Zone d'ombre
A quelques jours d’intervalle, entre une nuit de poésie quai de Seine et les brises de l’ouest, je les ai raccompagnés, nonchalants inquiets, rêveurs lucides, la cigarette aux lèvres, bruns debout dans la brume de décembre. Ils m’ont laissé en partage quelques rêves et des verres sur le coin d’une table, leurs mots jetés en travers des jours, des noms, des sourires et l’envie d’un monde différent, beaucoup plus simple que celui que l’on prétend. Le mariage pour tous, un monde d’égalité tout simplement. Et, plus par pudeur que par indifférence, je les suis à voix-basse, fustigeant à demi-mots ceux que la liberté dérange.
Que puis-je faire d’autre moi la mère, la sœur, la nièce, l’amie d’homosexuels ? C’est une fin d’année qui sent le souffre dans une atmosphère de fin de règne et l’exclusion. Pourquoi tant de rage pour défendre les territoires du passé, les visions étroites et les causes perdues ? Bientôt on s’aimera en France comme on s’aime déjà en Hollande, en Norvège, en Belgique, en Espagne et même au Portugal et l’amour quel qu’il soit, ne peut être la fin du monde.
Je ne dors pas. Il est deux heures, quatre heures et la lumière clignote dans la nuit, c’est le phare de facebook, la lueur verte d’un « ami » qui se lève pour écrire et poste avant d’aller dormir. C’est là que je guette l’air du temps, Julien l’étudiant-écrivain ou Eric le vieux, qui ne croit plus à rien ou encore Jenny qui a attendu en vain et s’en va finir la nuit, à deux mains sur son blackberry. Maria qui n’aime plus que les chats est revenue seule de Glasgow et Sorian remercie ceux qui étaient à sa signature hier soir. On s’est connues dans son ancienne vie mais c’est décidé, elle l’annonce, Anne repart pour l’ouest afin que dure cet amour qui n’aurait jamais du commencer. Piotr n’aime plus que les livres mais il n’écrira pas ce soir, trop de bière et d’ennuis et puis il a cours demain. Ici les chouettes tournoient dans la nuit.
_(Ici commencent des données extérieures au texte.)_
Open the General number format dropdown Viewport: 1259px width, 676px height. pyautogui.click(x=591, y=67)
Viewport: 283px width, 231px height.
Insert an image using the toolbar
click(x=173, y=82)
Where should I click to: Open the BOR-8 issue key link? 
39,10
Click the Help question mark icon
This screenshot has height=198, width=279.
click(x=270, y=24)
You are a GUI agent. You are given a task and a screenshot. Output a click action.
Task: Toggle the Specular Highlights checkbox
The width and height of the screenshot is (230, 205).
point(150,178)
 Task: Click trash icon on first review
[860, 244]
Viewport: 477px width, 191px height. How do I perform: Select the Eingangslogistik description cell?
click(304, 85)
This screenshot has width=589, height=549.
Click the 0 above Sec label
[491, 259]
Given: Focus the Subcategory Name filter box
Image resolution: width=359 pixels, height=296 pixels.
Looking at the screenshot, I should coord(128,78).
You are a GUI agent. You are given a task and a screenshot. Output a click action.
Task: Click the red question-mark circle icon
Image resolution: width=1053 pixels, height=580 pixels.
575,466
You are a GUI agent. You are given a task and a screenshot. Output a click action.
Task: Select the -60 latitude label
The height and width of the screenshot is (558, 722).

Cinq heures, la lumière verte encore. Marianne déclare qu’elle ne supporte ni la médiocrité, ni les faux semblants, ni le mensonge et qu’elle entend bien le faire savoir. C’est ce qu’elle fait sur facebook, on entend que ça, cette clameur qui monte et tourbillonne en vert dans la nuit noire. Et voila c’est lundi, facebook étire sa gueule de bois au fil des statuts. « J’ai dit ça, mais c’est pas comme si je l’avais dit » « J’aime » « Bravo, tu as raison » « je t’aime ». Mes amis, à tort ou à raison, mes followers, moi aussi je vous aime et maintenant c’est lundi et j’ai repris goût à mon exil. Je dépose vos ex-voto au coin du cœur et des yeux, je me relis, je me rature et je m’expose en toute impunité. Ça se fera.
« Confiteor Deo omnipotenti » ouvrez les yeux de ceux qui croient voir, les oreilles de ceux qui pensent avoir entendu car ils sont peu nombreux ceux qui ont compris de quoi il s’agit.